Positive and negative comments. One intrigues, while the other makes for sweaty palms.
Something I’ve done for a couple of years now is telling the server at a restaurant “good job" when wrapping up the meal if he or she did good work. Most people are not comfortable with being told or telling someone good job. We aren't used to it. And even making that comment can get some curious glances.
The Harvard Business Review studied the effects of positive and negative criticism. They found the ideal ratio of positive to negative feedback hovered around five. Dr. Gottman of the Gottman Institute found the same in his study of hundreds of married couples.
That means five positive criticisms to every one negative criticism!
One look at comments online or in the typical workplace and you know that's not the usual ratio. It's easy to give someone negative criticism, pointing out where he or she comes up short and where to improve.
One way to offer positive criticism is appreciation, something I've talked about and continue to be drawn to the applications in everyday life.

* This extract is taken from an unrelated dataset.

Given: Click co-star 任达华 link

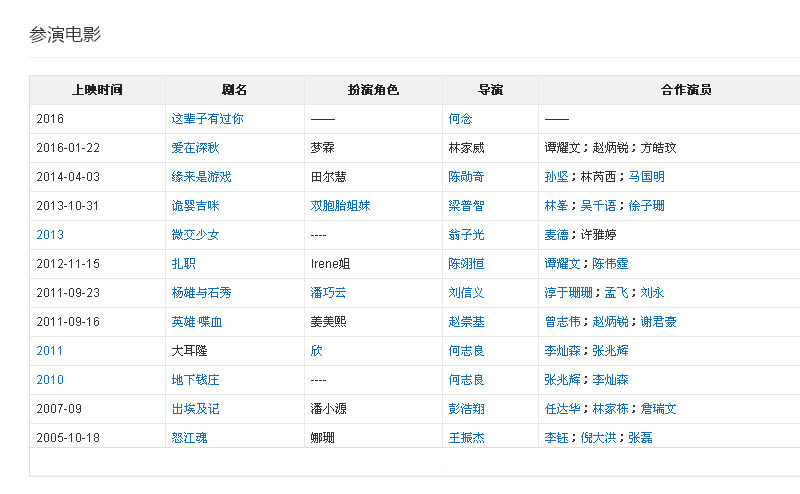Looking at the screenshot, I should [562, 409].

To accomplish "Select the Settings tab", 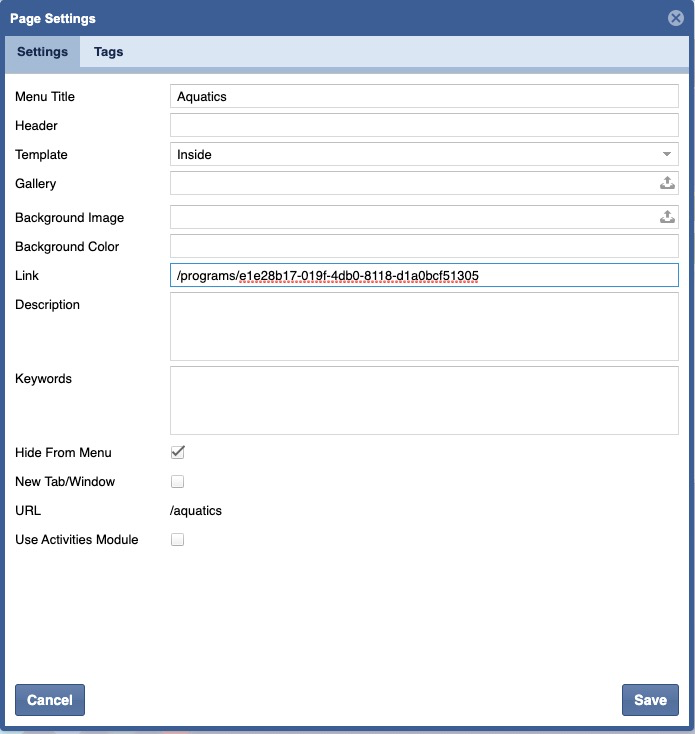I will tap(43, 52).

To revisit: Appreciation = empathy * information * action
Intentional and outward appreciation fosters healthy relationships and puts both parties at ease.
It helps to reach that 5:1 ratio, and true appreciation counters negative criticisms that are so easy to latch onto.
Heaps of praise can be undone by one complaint or outspoken unsatisfied customer.
Waiters and waitresses are undervalued and under-appreciated. Certainly not a position that hits the magical 5:1 ratio. A simple “good job” usually brings a smile to the server’s face, shows recognition of their work, and even boosts my mood. It combines empathy to understand that the work can be a struggle, information to know what to appreciate, and an action to offer the comment.
This week's call to action: try to notice small moments of positivity and create more positive interactions in your day. Do you contribute to building an environment that has a 5:1 ratio of positive to negative comments/criticisms?